Imagine que, na sua família, seja proibido mostrar as pernas. Na sua casa até as mesas vestem saia, para evitar tentações. Óbvio, se, na escola, a professora não se lançar em analogia nenhuma, a aula será chata: olhem aqui, este é o "m", com três linhas verticais, aprendam e ponto. Mas o que acontecerá, se ela, com as melhores intenções, afirmar que a letra "m" tem PERNAS?
Freud, em "Inibição, Sintoma, Angústia", não dizia diferente. Afirmava que nossas inibições surgem quando damos um valor excessivo (e, direta ou indiretamente, subjetivo e erótico) ao objeto de nossa atenção. Se quero aprender a tocar violão porque é o jeito decisivo de conquistar o amor da mãe ou da mulher de meus sonhos (esperando que não se trate da mesma), é mais provável que eu tenha câimbras incontroláveis a cada vez que toco no arco.
Lembrei-me disso ao encontrar um adolescente angustiado por aproximar-se da hora em que ele deve escolher faculdade e profissão, ou seja, no seu dizer, "o que fazer com a vida". Também nestes dias, li o livro "What Should I Do with My Life?" (O que Deveria Fazer com Minha Vida?), de Po Bronson (Random House).
Primeiro, o adolescente e sua incerteza dolorosa. Ele tinha consultado orientadores profissionais, que aplicaram os testes de praxe e indicaram as direções nas quais o jovem, provavelmente, se daria melhor. No entanto, o adolescente declarava que não queria escolher segundo suas competências, mas segundo seu desejo. Os profissionais, com razão, concordavam com essa atitude e exortavam (com cautela, claro): diga, então, qual é seu desejo, e vamos ver como ele se concilia com suas aptidões.
Problema: em matéria de profissão, nosso adolescente não sabe o que ele quer. Ele resiste a escolher segundo suas disposições, pois receia se engajar numa direção que não seja a de seu desejo. Também não quer definir seu desejo de maneira aproximativa. Quando criança, ele tinha aspirações, mas será que elas ainda valem? O que ele espera, hoje, da vida não sugere uma profissão definida. Gostaria, por exemplo, de ganhar "um dinheiro legal". Será que, então, ele está livre para escolher qualquer direção compatível com as tendências do mercado? Nada disso: o jovem sente uma verdadeira obrigação de escolher uma profissão que coincida especificamente com seu desejo. Mas qual desejo? Impasse.

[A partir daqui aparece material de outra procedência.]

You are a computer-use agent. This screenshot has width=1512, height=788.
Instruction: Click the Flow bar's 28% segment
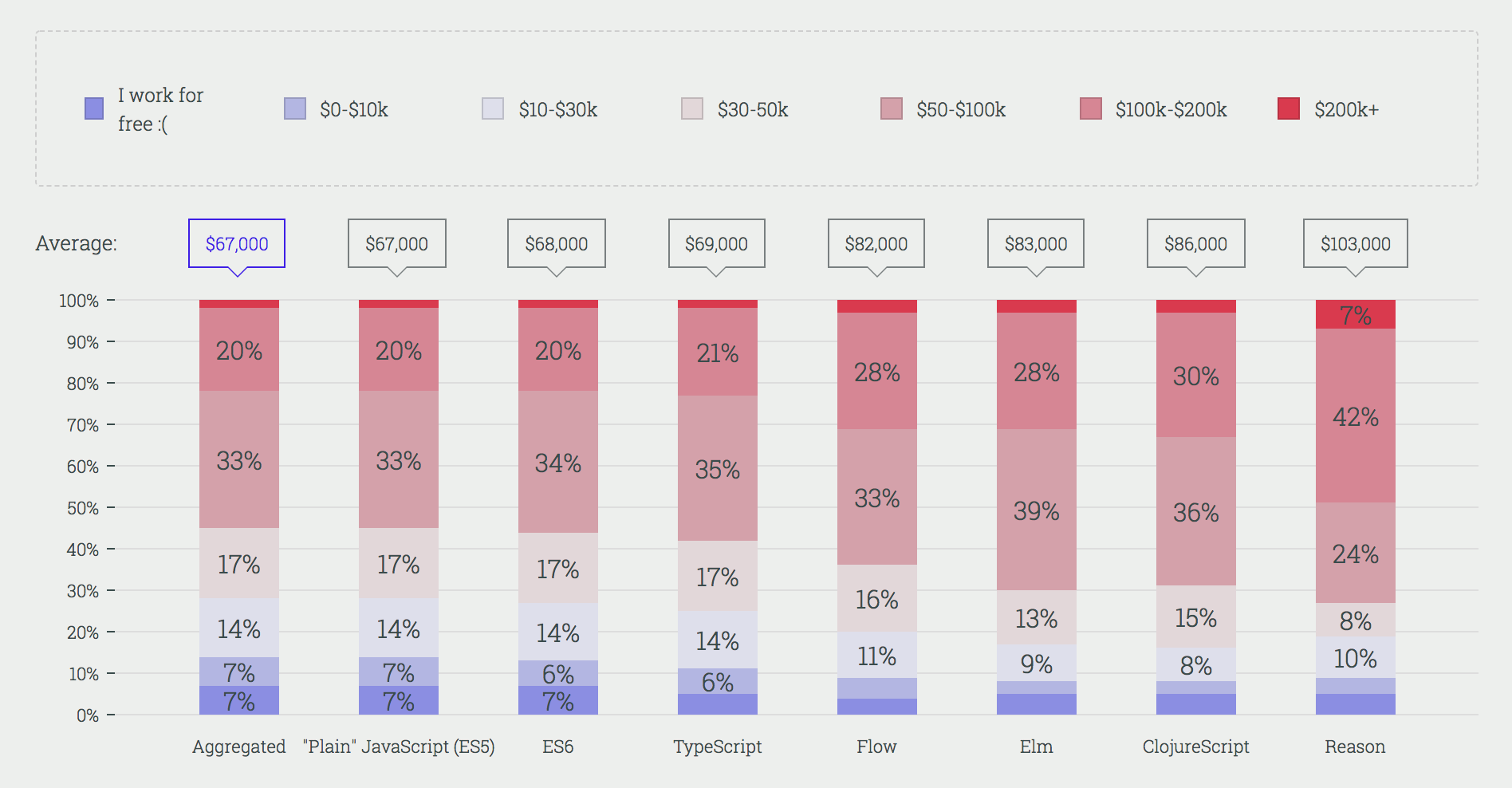pos(877,371)
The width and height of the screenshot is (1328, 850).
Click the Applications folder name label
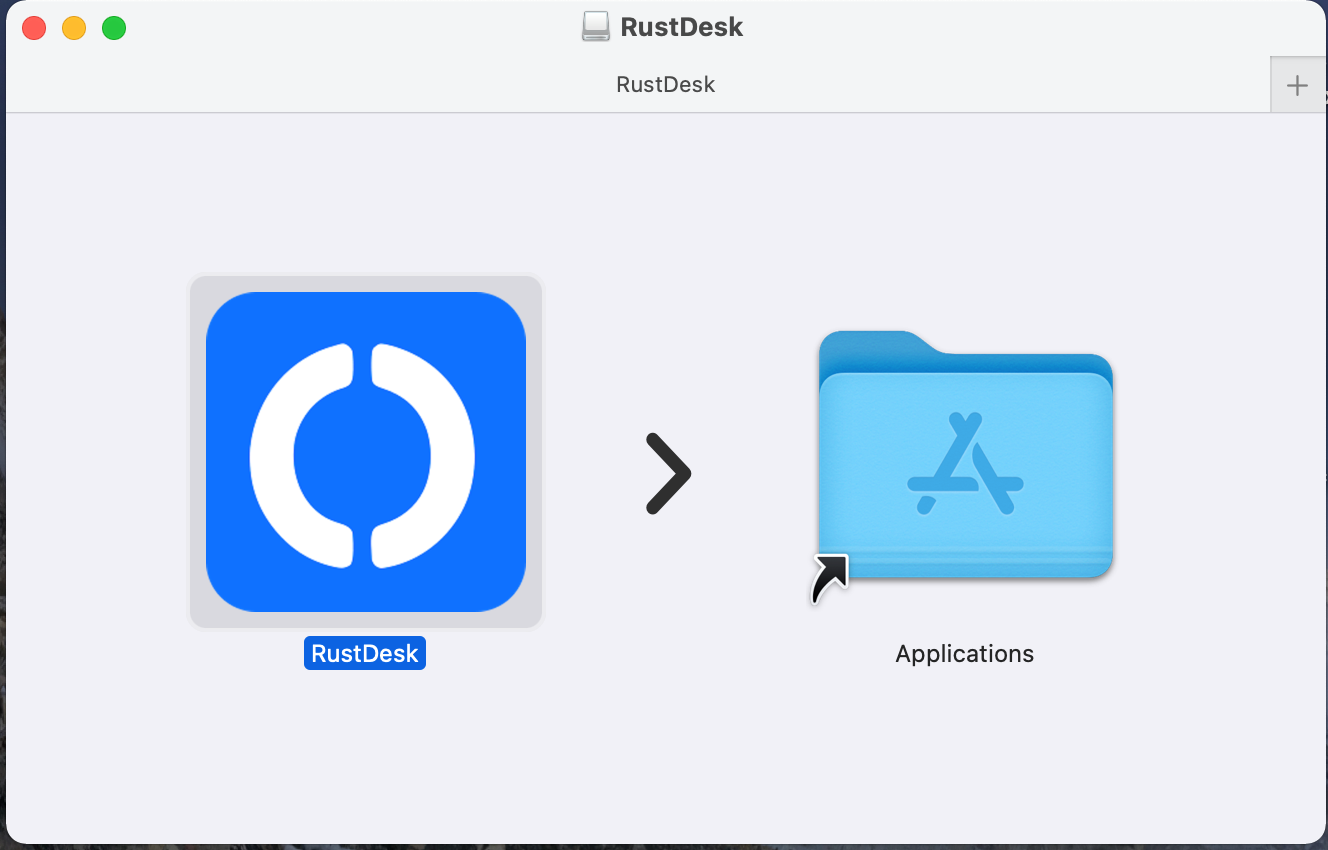[x=965, y=654]
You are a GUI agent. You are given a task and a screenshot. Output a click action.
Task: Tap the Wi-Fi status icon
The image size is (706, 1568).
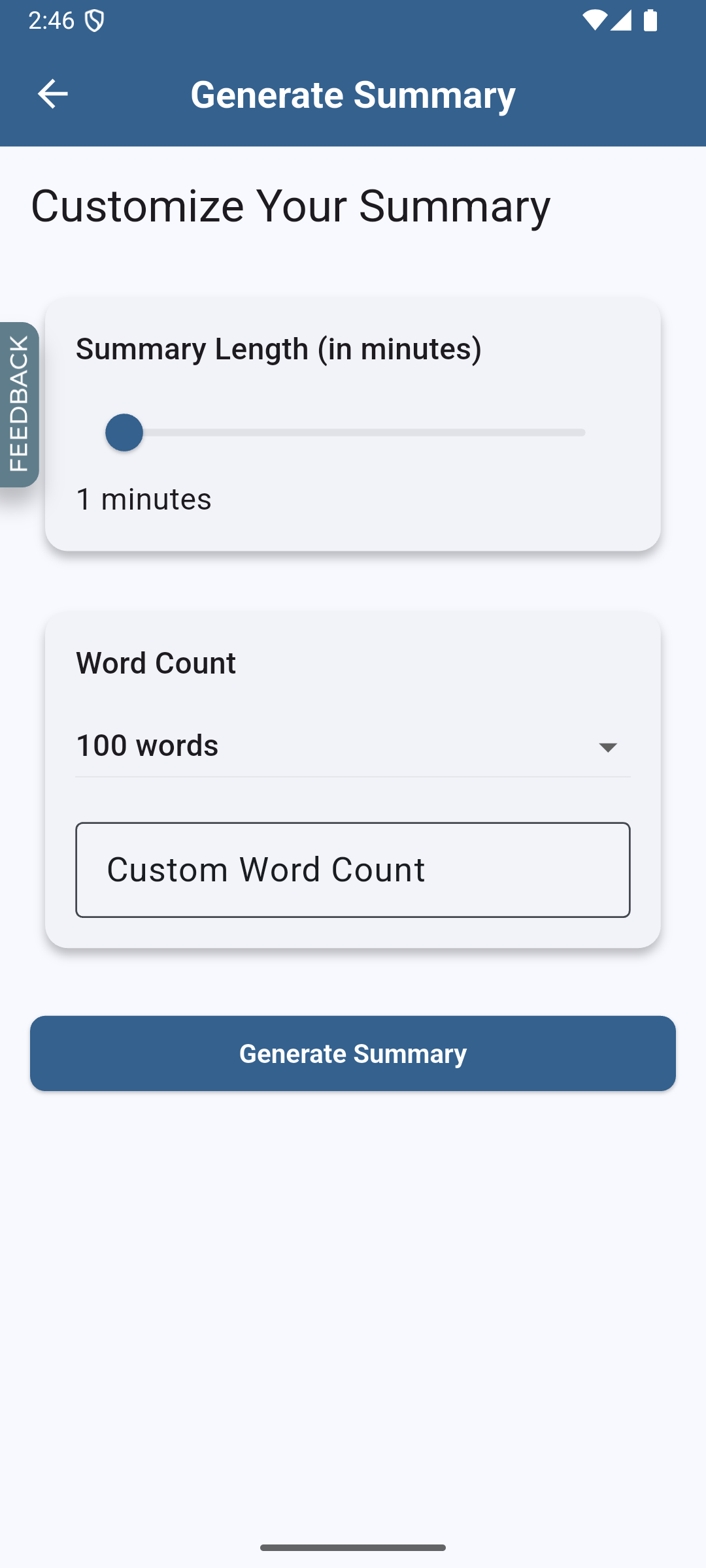(594, 21)
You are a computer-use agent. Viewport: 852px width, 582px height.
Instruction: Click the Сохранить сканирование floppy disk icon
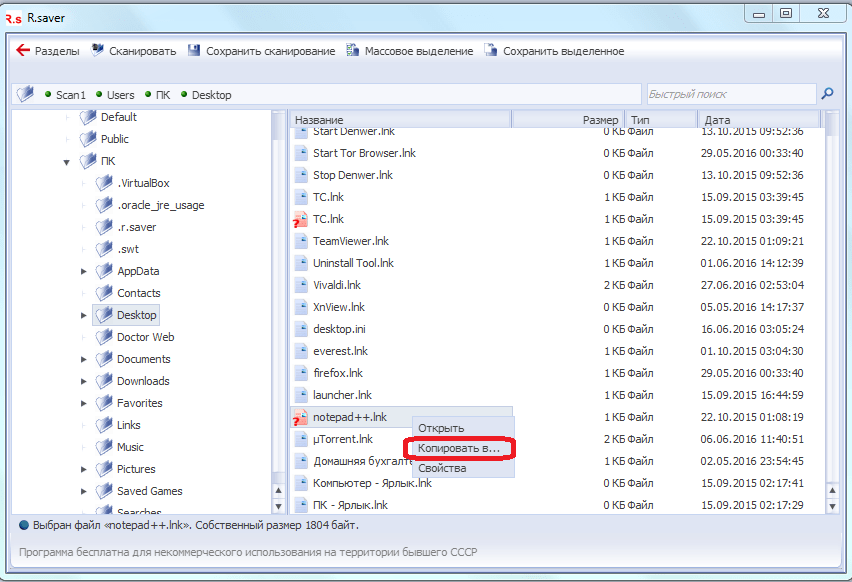(x=194, y=51)
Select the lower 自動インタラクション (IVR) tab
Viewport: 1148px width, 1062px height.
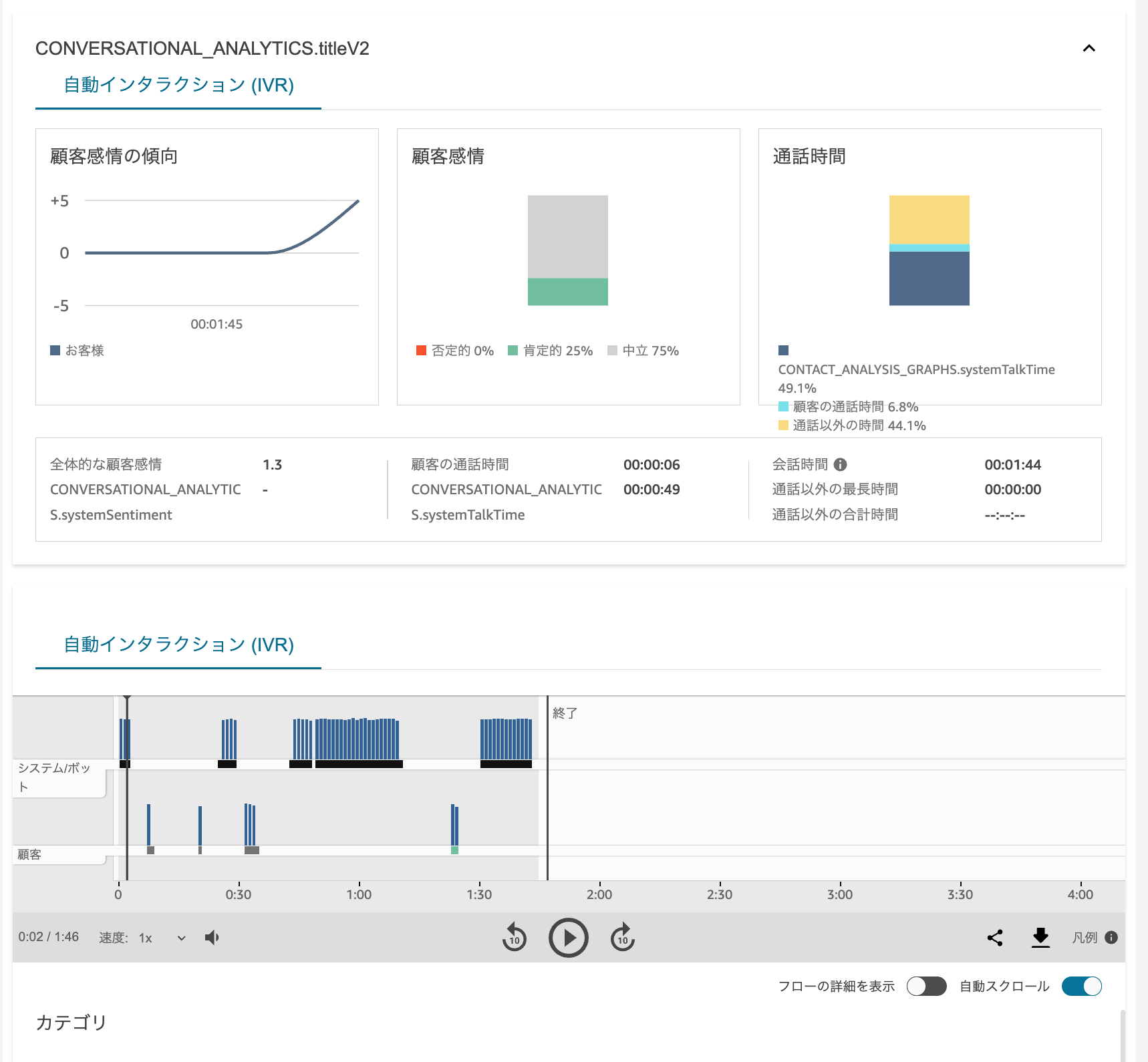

Chego ao livro de Po Bronson, que é uma ilustração do imperativo cultural que persegue os jovens de nossos tempos. Bronson declara: escolher uma profissão significa decidir o que fazer com sua vida. Parcialmente falso: há vidas centradas ao redor da escolha profissional, e outras, não. Além disso, lembre-se da história do "m": quanto mais dermos relevância a uma escolha, tanto mais ela vai se tornar difícil. Segue a receita de Bronson: escolha uma profissão que corresponda a seu desejo. Com isso, o trabalho lhe será agradável, leve e proveitoso. Falso: fazer o que queremos não é garantia de facilidade nem de sucesso. De novo, vale a história do "m": por esse caminho, encontram-se complicações subjetivas e inibições.
Ninguém, há tempos, quer escolher uma profissão porque foi a do pai ou da mãe: o imperativo é "afirmar-se" de maneira independente. Também não cai bem ser engenheiro "só" porque a gente é bom de contas ou porque o mercado precisa. O imperativo, desde os anos 60, é que a escolha profissional obedeça à mesma regra da escolha amorosa. Siga seu desejo e seja feliz.
Um psicanalista pode observar, no mínimo, que esse imperativo cultural é fonte de sofrimentos (inúteis) por acarretar uma idéia falsa do desejo. Como tentei explicar ao adolescente atormentado, nosso desejo não está escondido no cerebelo (no estilo: procure e descobrirá). Ele é uma invenção que acontece a cada dia, a partir, certo, de nosso passado, mas também ao vento de encontros, oportunidades e acasos.